Sin embargo, conforme los días avanzaban todo fue concretándose sin problemas. Muy naturalmente activamos lo que pareció un plan de contingencia. Cancelamos las dos líneas celulares, el Internet banda ancha, la televisión por cable; colocamos el resort de Florida en venta, aunque nunca se logró vender; vendimos el apartamento de Mérida para pagar las deudas de las tarjetas de crédito y el préstamo de la camioneta; mi mamá vendió cuanta prenda de oro pudo y, de allí en adelante, lavaba y secaba toda la ropa sin usar la lavadora y la secadora; organizamos una venta de garaje y no prendíamos los aires acondicionados; yo conseguí un trabajo a tiempo parcial con un empresario, apliqué a una beca en mi universidad, me mudé a casa de mi tío, y conseguí ser preparador de una clase; mi hermano Carlos se ganó una beca completa para su universidad por su desempeño académico y hacía trabajos de electrónica a destajo; mi hermano Berto estaba en su último semestre de la universidad en Estados Unidos y consiguió el dinero prestado para pagar su matrícula y había estado trabajando en la biblioteca durante casi toda su carrera; mi mamá hacía lo imposible para gastar sólo lo estrictamente indispensable en la casa; mi papá, en cuanto se recuperó de su fractura, empezó a vender quesos y pulpas de fruta por todo Maracaibo.

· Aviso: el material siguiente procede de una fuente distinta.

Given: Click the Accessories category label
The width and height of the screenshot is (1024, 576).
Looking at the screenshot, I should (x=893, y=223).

Pero no superamos las dificultades solos. Recibimos mucha ayuda de muchas personas que se hicieron solidarias con nosotros. Una amiga de mi mamá le llevaba un mercado cada quince días, unos primos llevaban frutas de su finca cuando pasaban cerca de la casa, varios tíos, tías y amigos nos hicieron préstamos significativos. Se veía que Dios estaba detrás de todas las cosas que se sucedían. Vivíamos al día, sin saber qué comeríamos al siguiente día o si tendríamos para pagar las cuentas, pero nunca nos faltó nada. La unión familiar, lo que considero más importante, siempre estuvo presente y cada día con mayor fuerza.

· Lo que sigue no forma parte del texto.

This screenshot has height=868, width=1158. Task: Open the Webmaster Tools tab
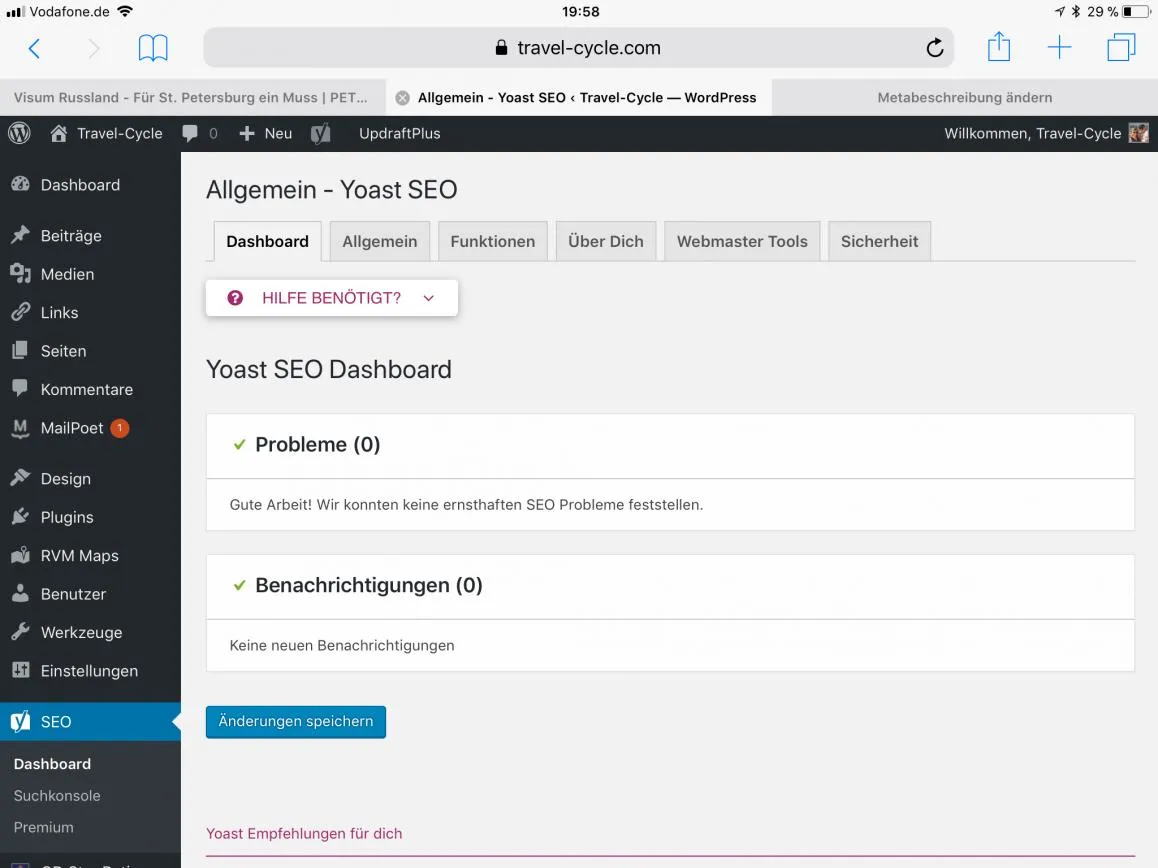(742, 242)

Son las 11 pm del 14 de junio de 2012. A la vuelta de los años, en mi familia cada uno ha seguido su camino y ha capitalizado la experiencia de haber estado al borde del colapso económico y familiar. Los tres hijos terminamos exitosamente nuestras carreras profesionales y ahora estamos completando postgrados. Mis padres se reubicaron a otra ciudad y han conseguido un mejor trabajo. Mi papá ahora disfruta más el tiempo con la familia y ha entendido que el trabajo viene y va, pero la familia siempre está allí.
El despido de mi padre ha sido una de las experiencias de aprendizaje más importantes de nuestras vidas. Nos dimos cuenta que fuimos más felices cuando tuvimos menos, de que teníamos más de lo que necesitábamos, de que tenemos muy buenos amigos, de que ahora somos más fuertes porque sabemos qué es lo realmente importante en la vida, de que tengo unos padres excepcionales que me han enseñado con su ejemplo y, sobretodo, que Dios nunca nos desampara si nos esforzamos por estar junto a Él.